I'm currently working on a model to predict a probability of fatality once a person is infected with the Corona virus. I'm using a Dutch dataset with categorical variables: date of infection, fatality or cured, gender, age-group etc. It was suggested to use a decision tree, which I've already built. Since I'm new to decision trees I would like some assistance. I would like to have the prediction (target variable) expressed in a probability (%), not in a binary output. How can I achieve this? Also I want to play around with samples by inputting the data myself and see what the outcome is. For instance: let's take someone who is 40, male etc. and calculate what its survival chance is. How can I achieve this? I've attached the code below:
from pandas import read_csv
from sklearn.model_selection import train_test_split
from sklearn.tree import DecisionTreeClassifier
import pandas as pd
import random as rnd
filename = '/Users/sef/Downloads/pima-indians-diabetes.csv'
names = ['preg', 'plas', 'pres', 'skin', 'test', 'mass', 'pedi', 'age', 'class']
dataframe = read_csv(filename, names=names)
array = dataframe.values
X = array[:,0:8]
Y = array[:,8]
X_train, X_test, Y_train, Y_test = train_test_split(X, Y, test_size=0.3, random_state=1234)

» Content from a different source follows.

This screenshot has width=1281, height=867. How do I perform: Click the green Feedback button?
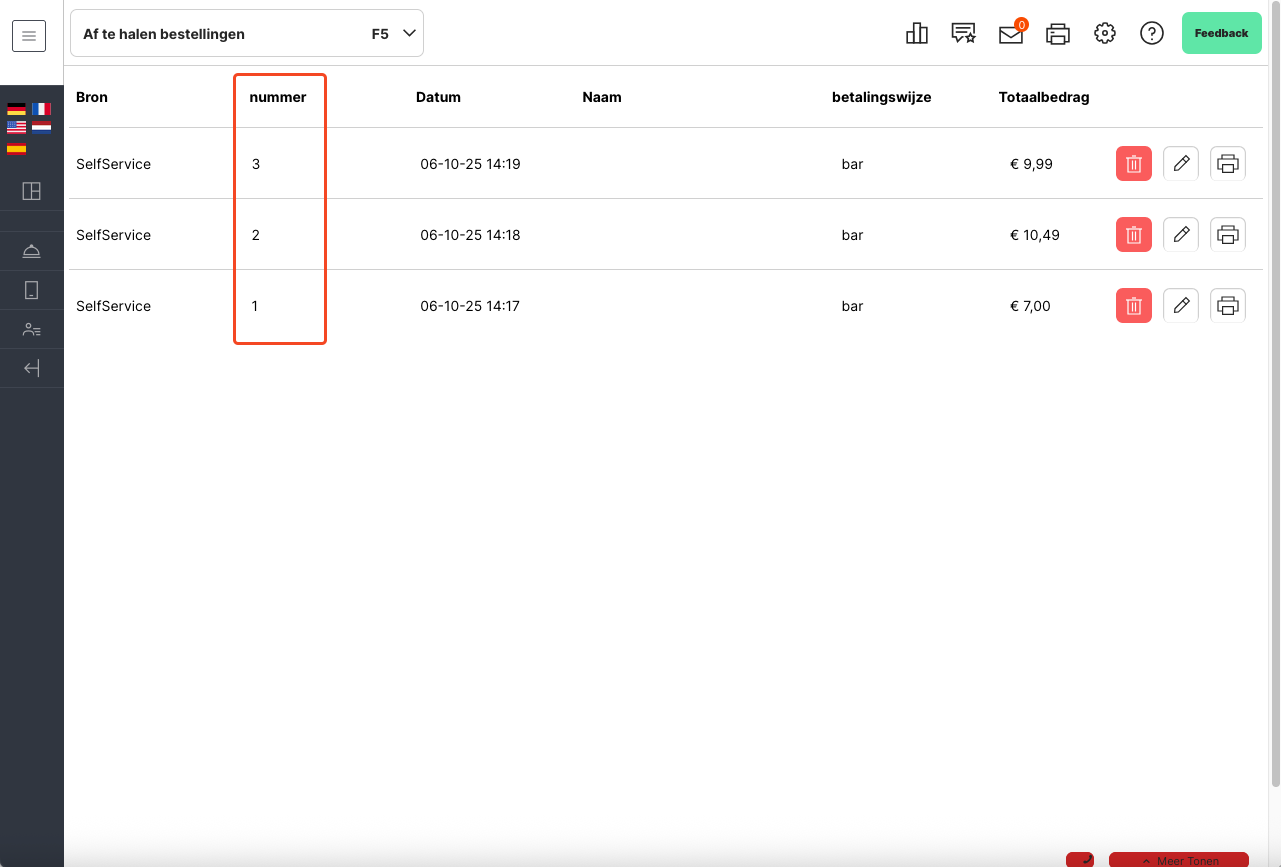pyautogui.click(x=1221, y=34)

model = DecisionTreeClassifier()
model.fit(X_train, Y_train)
DecisionTreeClassifier(class_weight=None, criterion='gini', max_depth=None,
max_features=None, max_leaf_nodes=None,
min_impurity_decrease=0.0, min_impurity_split=None,
min_samples_leaf=1, min_samples_split=2,
min_weight_fraction_leaf=0.0, presort=False, random_state=None,
splitter='best')
rnd.seed(123458)
X_new = X[rnd.randrange(X.shape[0])]
X_new = X_new.reshape(1,8)
YHat = model.predict_proba(X_new)
df = pd.DataFrame(X_new, columns = names[:-1])
df["predicted"] = YHat
print(df)